The African Charter for Popular Participation in Development and Transformation was adopted in February 1990 at the "International Conference on Popular Participation in the Recovery and Development Process in Africa", Arusha, Tanzania.

The Charter was officially adopted at the Twenty-fifth session of the Economic Commission for Africa and Sixteenth meeting of the Economic Commission for Africa Conference of Ministers responsible for Economic Planning and Development.

The Charter was adopted in the context of a deterioration of social and economic conditions in African countries in the 1980s and ratifying parties thought that the lack of "full appreciation of the role popular participation (see public participation plays in the process of recovery and development" was partly to blame.

The Charter was initiated by NGOs, grass-roots organisations and African Governments. The Charter emerged NGO suggestions the 1988 mid-term review of the United Nations Programme of Action for African Economic Recovery and Development, 1986-1990 (UN-PAAERD), which established a framework co-operation between Africa and the international community.

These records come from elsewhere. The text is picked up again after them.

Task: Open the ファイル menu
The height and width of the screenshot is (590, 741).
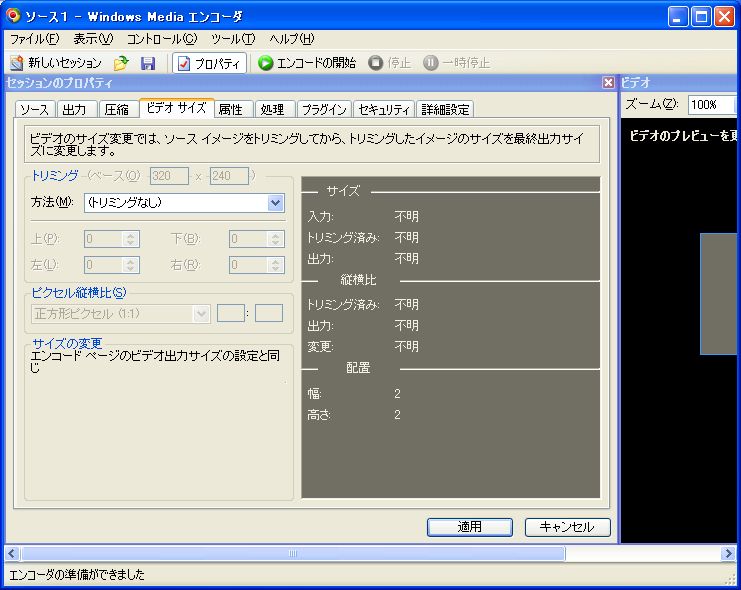Action: pyautogui.click(x=33, y=39)
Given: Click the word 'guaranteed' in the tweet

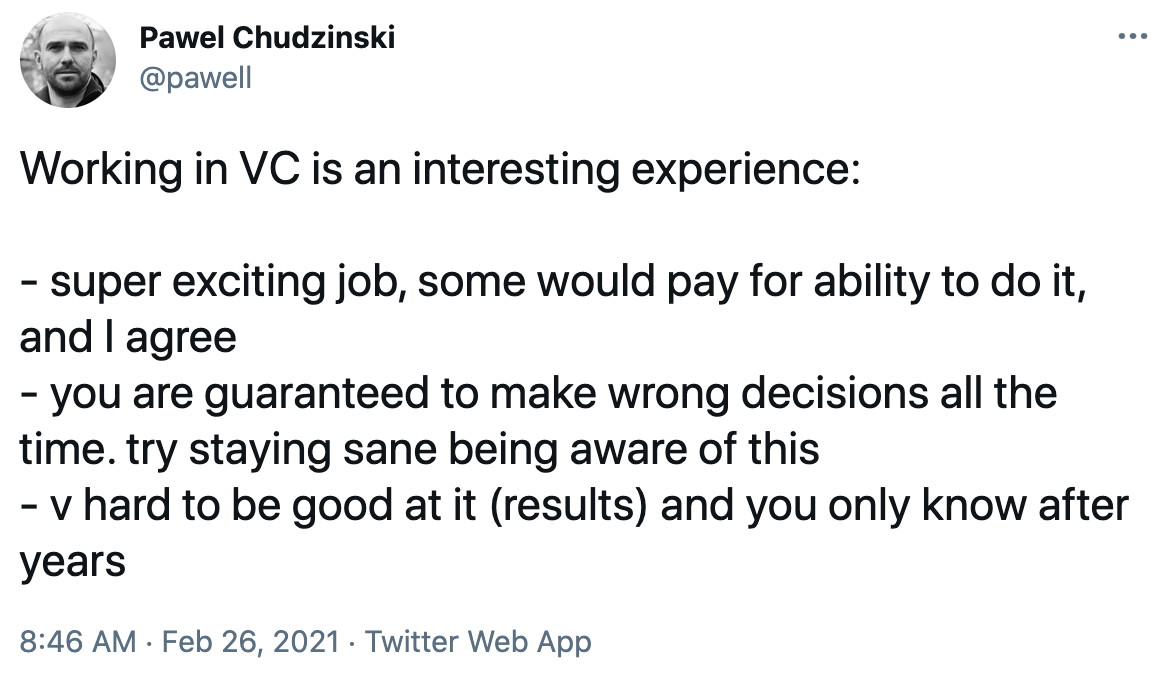Looking at the screenshot, I should (x=316, y=394).
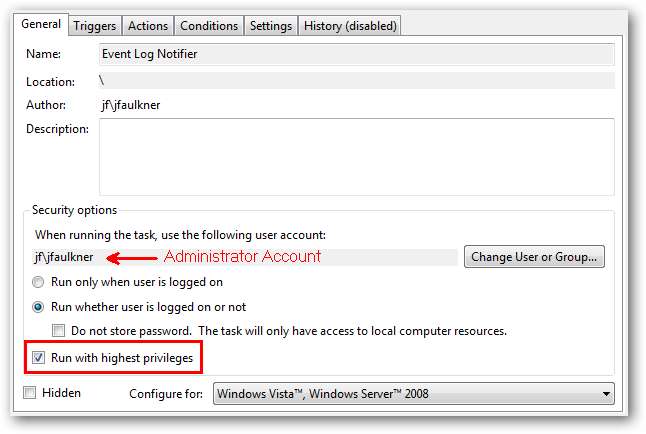
Task: Open the Configure for dropdown list
Action: tap(414, 394)
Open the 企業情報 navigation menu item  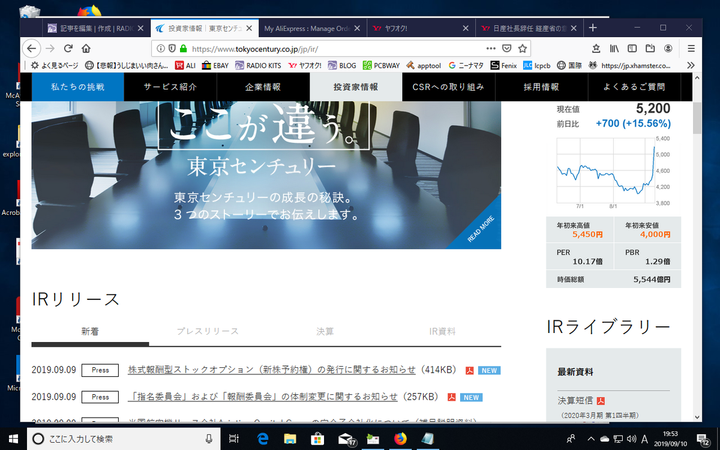[263, 87]
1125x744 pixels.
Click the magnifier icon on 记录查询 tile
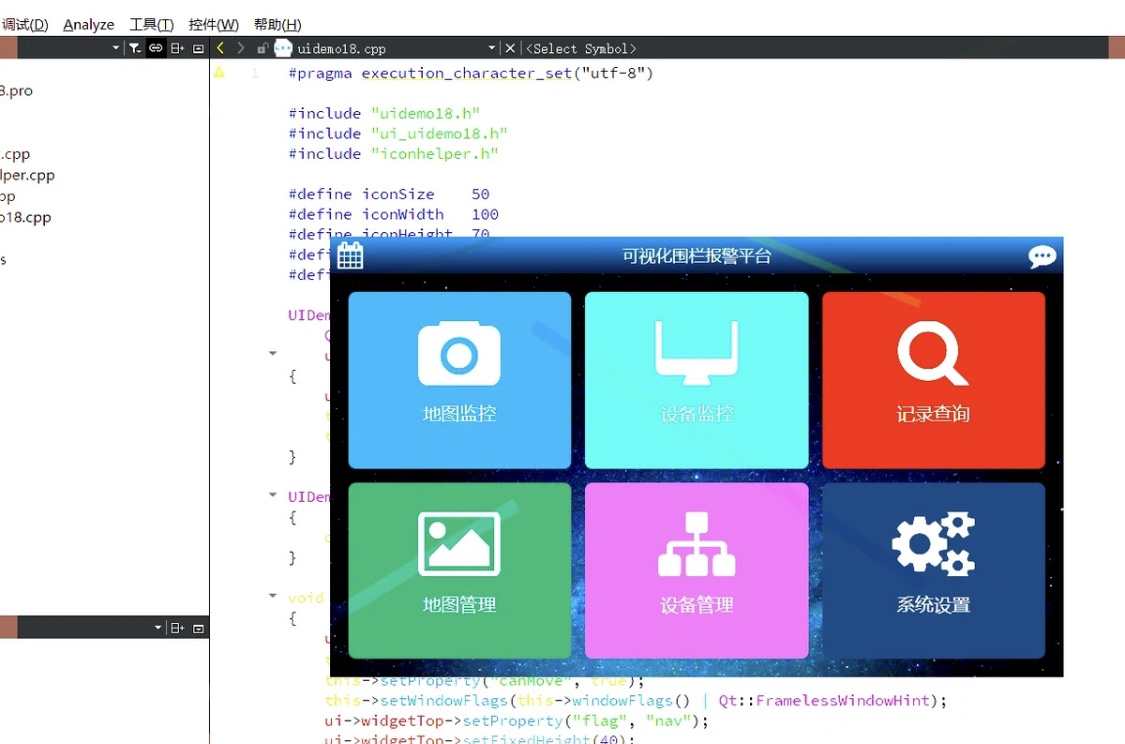931,351
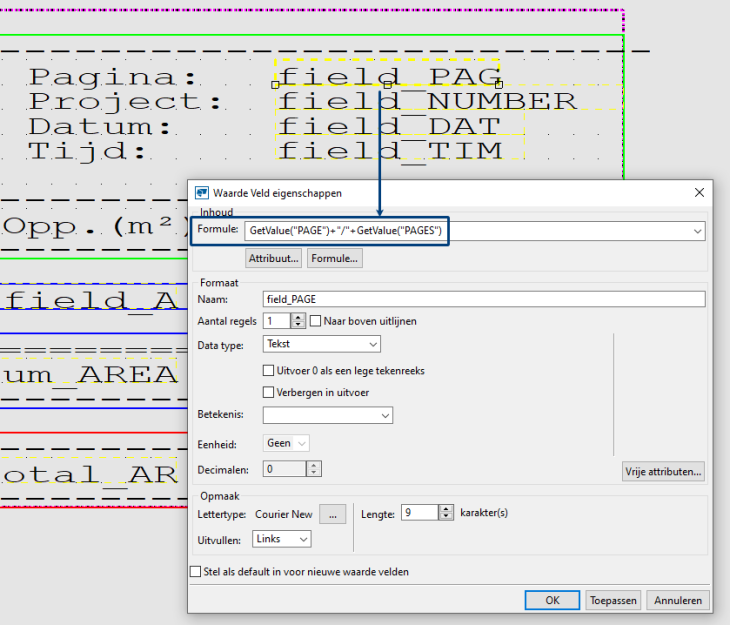This screenshot has width=730, height=625.
Task: Click inside the Naam input field
Action: pos(483,298)
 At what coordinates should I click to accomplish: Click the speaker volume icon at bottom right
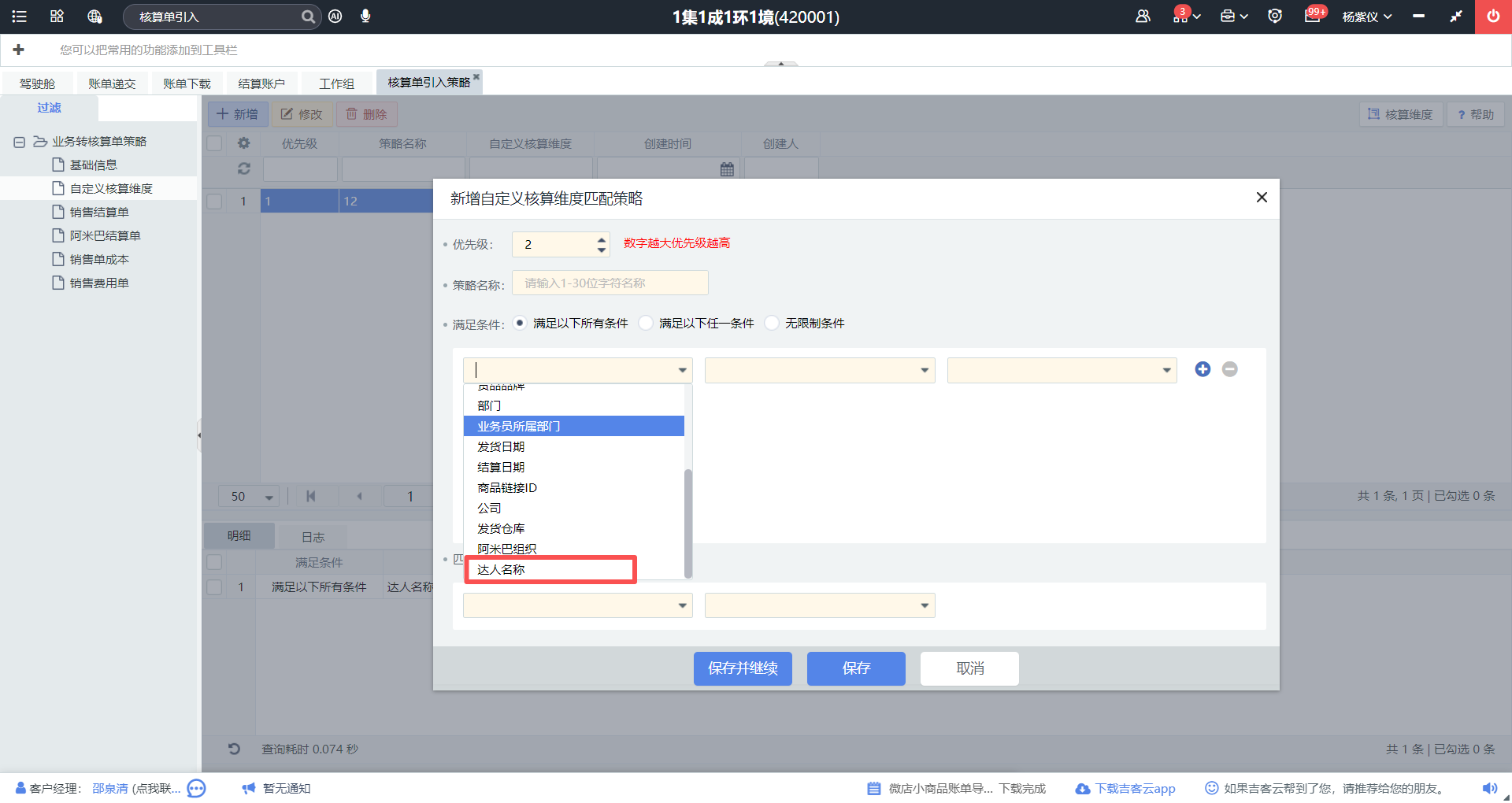(1489, 788)
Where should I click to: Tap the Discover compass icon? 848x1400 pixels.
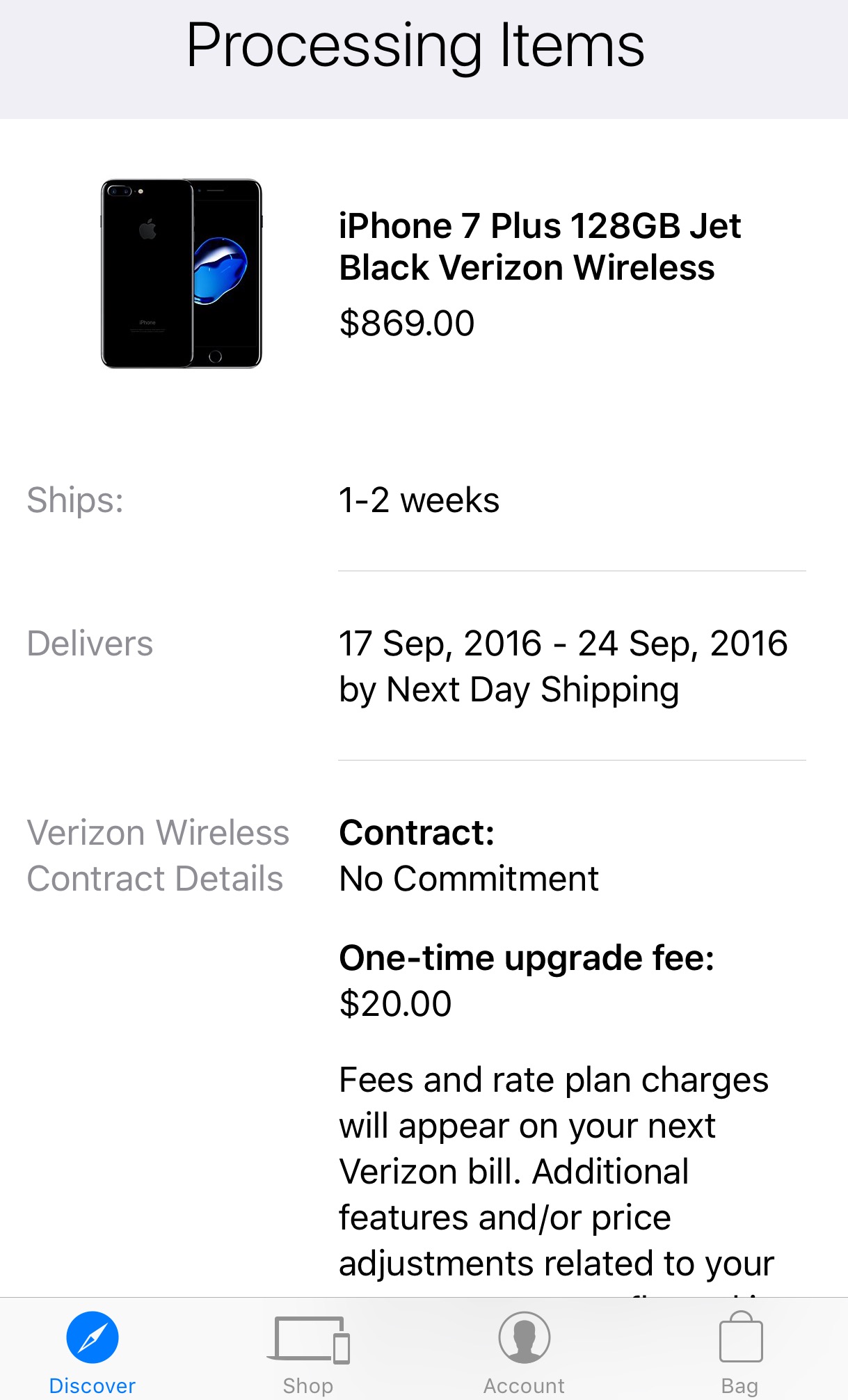point(93,1337)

The then UN Secretary-General, Javier Pérez de Cuéllar stated, in a message to the "International Conference on Popular Participation in the Recovery and Development Process in Africa" that "The continent needs to enter the 1990s with a clean slate, economically speaking, if it is to grasp the opportunities offered by the profound changes of the 1980s", calling for diversification of African national economies, the creation of larger markets, investment in social and economic infrastructure, "and the page needs to be turned on its external indebtedness". Cuellar underlined that in the long run, the recovery and development must be determined by Africa itself and by "the vibrant cultures of its peoples".